EXERCISE TASKS >>
**a)** Name each roadway data source that gets its own paragraph in the passage on street data for GIS-T.
**b)** Pick up the passage on street data for GIS-T after its last sentence and write what comes next.

By the end of Lesson 2, you should be able to:
Roadway data are fundamental to GIS-T and many of the most important transportation modes (e.g. highway, transit, bike). Many GIS functions and analyses rely on it including geocoding and network analysis, both of which we’ll take a close look at in the next few lessons. Roadway data also play an important role in mapping and visualization for many GIS applications.
There are a number of commercial and public sources of street data and services which are available. Some are public and freely available, and others are commercial. In this lesson, we’ll take a look at some of the most widely used sources of street data.
TIGER is a data source produced and published by the U.S. Census Bureau. These data include street data which can be used to perform geocoding or to produce a street network. TIGER data were used as a “seed” for many of the other roadway data sources, both public and commercial. We will take a closer look at TIGER data later in this section.
OSM is a rapidly growing Volunteered Geographic Information (VGI) project which got its start in 2004 and is sponsored by the OpenStreetMap Foundation. For U.S. roads, OSM initially used TIGER Line files but many updates have since been made based on input from its volunteer community which is now over a million strong. In some parts of the world, OSM data are as good, or nearly as good, as its commercial counterparts.
State-level transportation agencies have long maintained road centerline networks as well as additional networks for other modes. They have been improved greatly in accuracy and precision, and agencies are increasingly adding local and private roads and associated data. Much of this latter impetus is due to increased federal requirements for data collection and reporting. In most cases, these networks are the most complete and accurate product for network features and associated attributes for any given state.
TFTN is an evolving governmental initiative from the National States Geographic Information Council (NSGIC) and USDOT that originated in 2008. TFTN will initially be a road centerline dataset that may replace overlapping federal efforts and products. A set of centerline datasets has been created as part of state DOT submittal requirements for FHWA’s Highway Performance Monitoring System (HPMS). The next step is to try and join these across state lines.

DATA ENTRIES >>

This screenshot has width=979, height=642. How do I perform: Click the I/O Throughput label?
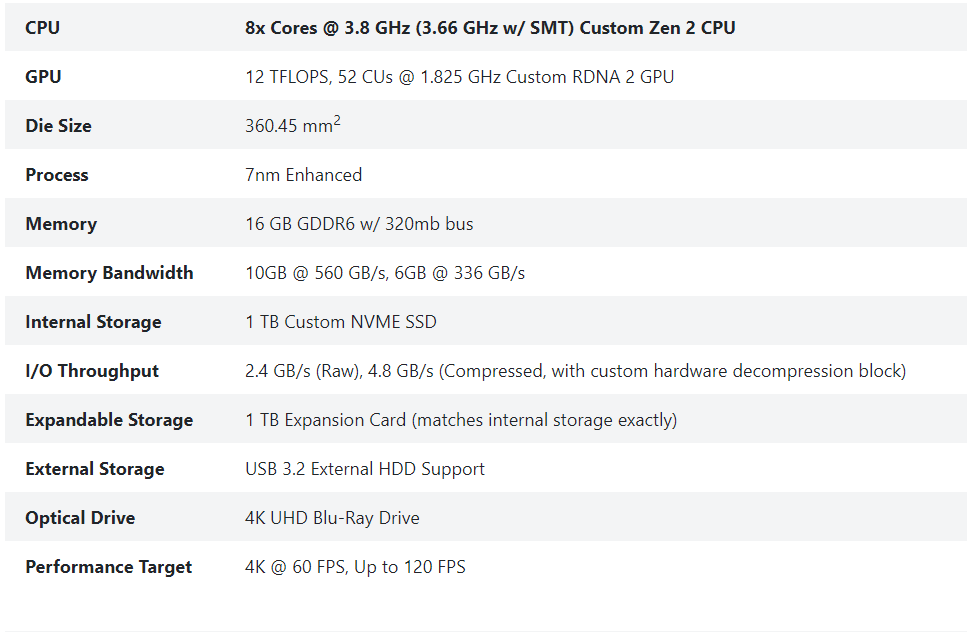click(92, 371)
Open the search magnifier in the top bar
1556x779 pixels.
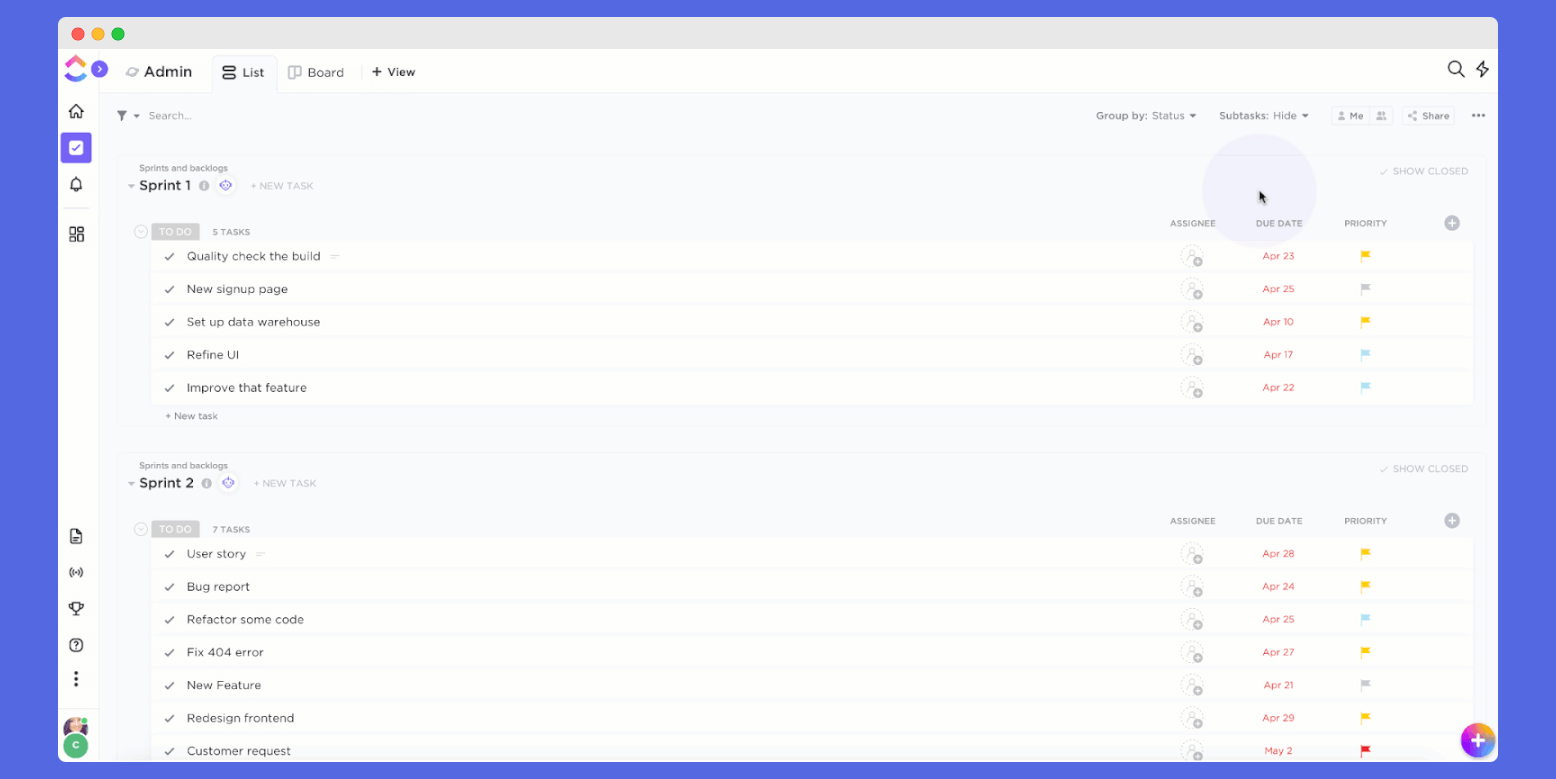pyautogui.click(x=1456, y=69)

ANSWERS TO EACH TASK >>
**a)**
- TIGER, produced by the U.S. Census Bureau
- OSM (OpenStreetMap)
- The road centerline networks kept by state-level transportation agencies
- TFTN

**b)**
Tele Atlas was founded in 1984 and was acquired by TomTom in 2008. Tele Atlas data was primarily collected from its own mapping vans. The company’s road products are decreasing in importance and usage.
Founded in 1985 and acquired by Nokia in 1991, NAVTEQ (now renamed HERE) operates independently and partners with third-party agencies and companies to provide its networks and services for portable GPS devices made by Garmin and others, and Web-based applications including Yahoo! Maps, Bing Maps, Nokia Maps, and MapQuest.
ESRI does not produce road data directly but instead acquires it from HERE, TomTom, and others and repackages it. ESRI StreetMap covers North America and is part of Data and Maps which is included with ArcGIS. StreetMap premium has more current data than StreetMap and also has coverage for Europe.
Google has become a major provider of mapping services. Google doesn’t make its street data available directly but instead uses it to provide services. These services are provided through products such as Google Maps, Google Earth, and various APIs. In 2008, Google released a tool called Google Map Maker to encourage individuals to submit or correct feature information. This is similar in concept to the manner in which OSM derives much of its data. Google retired Map Maker in 2017 in favor of its "Local Guides [1]" program. As a "Local Guide," you can contribute reviews of businesses or places, upload photos and suggest a new place. Recently, they also began to add capabilities to allow users to report issues with roadway geometry and missing roads. Local Guide contributions are all made directly in the Google Maps interface. Take a look at these comparisons between OSM and Google in regards to the services [2] they provide and their user contributions [3] programs. One should note these comparisons are published on the OSM Wiki site so they may be a bit biased.
Also, check out this map comparison tool [4] made available by Geofabrik, an organization who promotes OSM and provides a portal for downloading OSM data extracts. Select an area you are familiar with, and compare the OSM map, the Google map, and the HERE map.
In this section, we'll take a closer look at two of the most extensive sources of publicly available roadway data: TIGER and OSM.
The TIGER database was first created in preparation for the 1990 decennial census. In creating TIGER, not only did the Census Bureau produce the first nationwide map of roadways, it also incorporated topographical context which defined the relationship between road features as indicated in its name: Topologically Integrated Geographic Encoding and Referencing database.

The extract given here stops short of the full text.